Head of Retail Research PT BNI Sekuritas, Fanny Suherman memprediksi, IHSG berpotensi datar alias sideways pada perdagangan hari ini.
"IHSG berpotensi untuk bergerak sideways hari ini," kata Fanny dalam riset hariannya, Jumat, 20 Februari 2026.
Bursa saham Asia menguat pada Kamis kemarin, didorong rally saham teknologi di Wall Street. Sementara ketegangan AS-Iran menjaga harga minyak tetap tinggi dan mendorong emas sebagai aset safe haven.
Perdagangan relatif sepi karena pasar Hong Kong, China, dan Taiwan tutup dalam rangka libur Tahun Baru Imlek. Meskipun demikian, indeks Nikkei Jepang menguat 0,57 persen dan Topix naik 1,18 persen, yang dipimpin kenaikan saham-saham teknologi.
- Antara
Sementara itu, indeks Kospi Korea Selatan melesat 3,1 persen dan S&P/ASX 200 Australia bertambah 0,88 persen. Pelaku pasar menilai,.peningkatan aset militer di kawasan lebih sebagai bagian dari tekanan diplomatik daripada sinyal serangan segera.
Di sisi lain, Euro mengalami tekanan, setelah muncul kabar Presiden European Central Bank, Christine Lagarde, berencana meninggalkan jabatannya lebih awal. Sementara itu, dolar Selandia Baru menyusul sikap bank sentral negara tersebut yang meredam ekspektasi pasar terhadap kebijakan moneter yang lebih agresif.
"Support IHSG berada di level 8.200-8.230 sementara resist IHSG di rentang 8.300-8.350," ujarnya.
Sebagai informasi, indeks-indeks saham Wall Street ditutup melemah pada perdagangan Kamis kemarin.
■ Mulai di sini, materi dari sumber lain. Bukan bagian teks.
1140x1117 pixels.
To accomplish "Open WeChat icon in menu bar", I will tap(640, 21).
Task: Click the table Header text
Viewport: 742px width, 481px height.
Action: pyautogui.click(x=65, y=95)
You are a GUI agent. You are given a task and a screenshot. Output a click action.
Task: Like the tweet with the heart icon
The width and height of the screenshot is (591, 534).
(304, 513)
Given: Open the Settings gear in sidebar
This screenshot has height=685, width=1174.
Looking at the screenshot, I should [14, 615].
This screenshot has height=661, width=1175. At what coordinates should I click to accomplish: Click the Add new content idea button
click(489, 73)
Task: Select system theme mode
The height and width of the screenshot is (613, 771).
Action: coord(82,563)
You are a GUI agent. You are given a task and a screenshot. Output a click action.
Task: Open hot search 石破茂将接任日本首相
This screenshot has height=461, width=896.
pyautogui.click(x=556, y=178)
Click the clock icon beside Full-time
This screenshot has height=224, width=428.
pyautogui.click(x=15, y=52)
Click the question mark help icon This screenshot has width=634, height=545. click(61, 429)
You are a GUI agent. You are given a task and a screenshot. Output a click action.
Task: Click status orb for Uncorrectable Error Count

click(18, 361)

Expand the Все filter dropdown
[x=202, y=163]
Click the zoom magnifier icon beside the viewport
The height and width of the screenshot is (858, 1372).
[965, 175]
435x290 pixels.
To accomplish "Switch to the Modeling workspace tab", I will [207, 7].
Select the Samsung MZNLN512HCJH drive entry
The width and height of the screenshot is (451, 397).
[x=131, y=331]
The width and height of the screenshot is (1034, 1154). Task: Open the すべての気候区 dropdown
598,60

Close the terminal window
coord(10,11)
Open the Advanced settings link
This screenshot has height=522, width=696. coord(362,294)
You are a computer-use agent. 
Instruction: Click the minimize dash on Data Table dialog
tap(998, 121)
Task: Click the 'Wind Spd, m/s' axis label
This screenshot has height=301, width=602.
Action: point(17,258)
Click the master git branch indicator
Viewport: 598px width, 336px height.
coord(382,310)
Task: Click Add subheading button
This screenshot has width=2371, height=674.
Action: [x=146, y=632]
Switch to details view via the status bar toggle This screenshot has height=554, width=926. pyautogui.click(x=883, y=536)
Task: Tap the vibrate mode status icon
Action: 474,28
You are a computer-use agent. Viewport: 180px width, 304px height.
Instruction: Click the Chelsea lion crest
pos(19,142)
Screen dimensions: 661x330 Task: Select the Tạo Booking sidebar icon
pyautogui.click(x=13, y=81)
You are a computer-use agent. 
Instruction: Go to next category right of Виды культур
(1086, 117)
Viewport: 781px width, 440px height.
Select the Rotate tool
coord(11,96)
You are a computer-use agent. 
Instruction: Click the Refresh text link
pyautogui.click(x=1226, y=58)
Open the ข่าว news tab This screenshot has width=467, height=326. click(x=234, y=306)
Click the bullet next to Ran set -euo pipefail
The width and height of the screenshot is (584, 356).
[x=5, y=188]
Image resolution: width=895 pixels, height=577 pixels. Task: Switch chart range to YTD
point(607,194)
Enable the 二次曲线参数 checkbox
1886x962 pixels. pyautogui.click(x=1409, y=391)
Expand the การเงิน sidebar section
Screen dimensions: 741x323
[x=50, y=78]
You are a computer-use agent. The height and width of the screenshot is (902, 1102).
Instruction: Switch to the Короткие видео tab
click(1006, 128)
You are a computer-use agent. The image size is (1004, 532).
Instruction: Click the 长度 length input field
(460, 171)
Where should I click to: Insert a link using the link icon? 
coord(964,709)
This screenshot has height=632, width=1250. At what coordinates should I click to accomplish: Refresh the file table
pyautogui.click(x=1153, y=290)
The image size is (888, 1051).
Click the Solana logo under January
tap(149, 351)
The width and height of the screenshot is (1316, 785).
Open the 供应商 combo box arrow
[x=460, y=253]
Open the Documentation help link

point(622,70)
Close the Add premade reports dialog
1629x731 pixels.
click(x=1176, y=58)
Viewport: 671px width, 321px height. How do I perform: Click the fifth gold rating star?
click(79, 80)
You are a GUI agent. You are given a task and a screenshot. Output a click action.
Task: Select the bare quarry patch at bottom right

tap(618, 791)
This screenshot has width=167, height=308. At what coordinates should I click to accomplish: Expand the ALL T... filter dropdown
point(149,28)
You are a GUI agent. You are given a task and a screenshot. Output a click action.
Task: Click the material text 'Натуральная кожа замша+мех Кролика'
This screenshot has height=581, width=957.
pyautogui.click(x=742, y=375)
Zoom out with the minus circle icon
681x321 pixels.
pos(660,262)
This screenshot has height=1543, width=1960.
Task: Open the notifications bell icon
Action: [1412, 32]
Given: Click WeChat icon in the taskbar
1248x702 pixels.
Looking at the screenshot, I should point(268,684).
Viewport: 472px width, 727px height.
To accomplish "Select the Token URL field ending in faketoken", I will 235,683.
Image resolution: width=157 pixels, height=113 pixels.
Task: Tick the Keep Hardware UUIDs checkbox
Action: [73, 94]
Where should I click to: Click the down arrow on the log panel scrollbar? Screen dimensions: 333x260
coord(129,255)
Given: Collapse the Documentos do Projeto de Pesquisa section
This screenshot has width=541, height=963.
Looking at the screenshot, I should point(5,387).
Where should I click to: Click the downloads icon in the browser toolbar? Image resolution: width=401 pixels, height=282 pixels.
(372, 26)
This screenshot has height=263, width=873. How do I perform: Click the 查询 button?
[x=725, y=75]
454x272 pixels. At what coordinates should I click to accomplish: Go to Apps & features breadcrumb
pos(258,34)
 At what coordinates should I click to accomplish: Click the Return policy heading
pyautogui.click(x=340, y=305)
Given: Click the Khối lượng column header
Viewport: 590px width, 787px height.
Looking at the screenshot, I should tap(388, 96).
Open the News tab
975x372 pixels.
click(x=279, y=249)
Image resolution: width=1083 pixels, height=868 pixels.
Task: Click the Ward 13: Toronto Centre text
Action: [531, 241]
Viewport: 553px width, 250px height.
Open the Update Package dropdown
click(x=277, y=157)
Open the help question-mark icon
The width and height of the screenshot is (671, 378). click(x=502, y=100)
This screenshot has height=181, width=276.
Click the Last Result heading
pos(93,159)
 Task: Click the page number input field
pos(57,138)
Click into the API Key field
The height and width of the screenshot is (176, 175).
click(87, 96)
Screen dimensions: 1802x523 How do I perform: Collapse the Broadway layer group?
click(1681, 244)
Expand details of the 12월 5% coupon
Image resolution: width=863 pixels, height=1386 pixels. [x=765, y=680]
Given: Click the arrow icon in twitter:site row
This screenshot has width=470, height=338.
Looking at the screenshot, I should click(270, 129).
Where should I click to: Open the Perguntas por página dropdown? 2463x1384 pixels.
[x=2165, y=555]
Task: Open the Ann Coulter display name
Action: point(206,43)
Pelemahan tersebut dipicu kekhawatiran investor terhadap sektor kredit swasta, serta meningkatnya ketegangan geopolitik antara AS dan Iran.
Indeks Dow Jones Industrial Average turun 0,54 persen, S&P 500 melemah 0,28 persen, dan Nasdaq Composite berkurang 0,31 persen. Di sisi emiten, saham Blue Owl Capital anjlok sekitar 6 persen, selain itu Blackstone dan Apollo Global Management yang masing-masing turun sekitar 5 persen.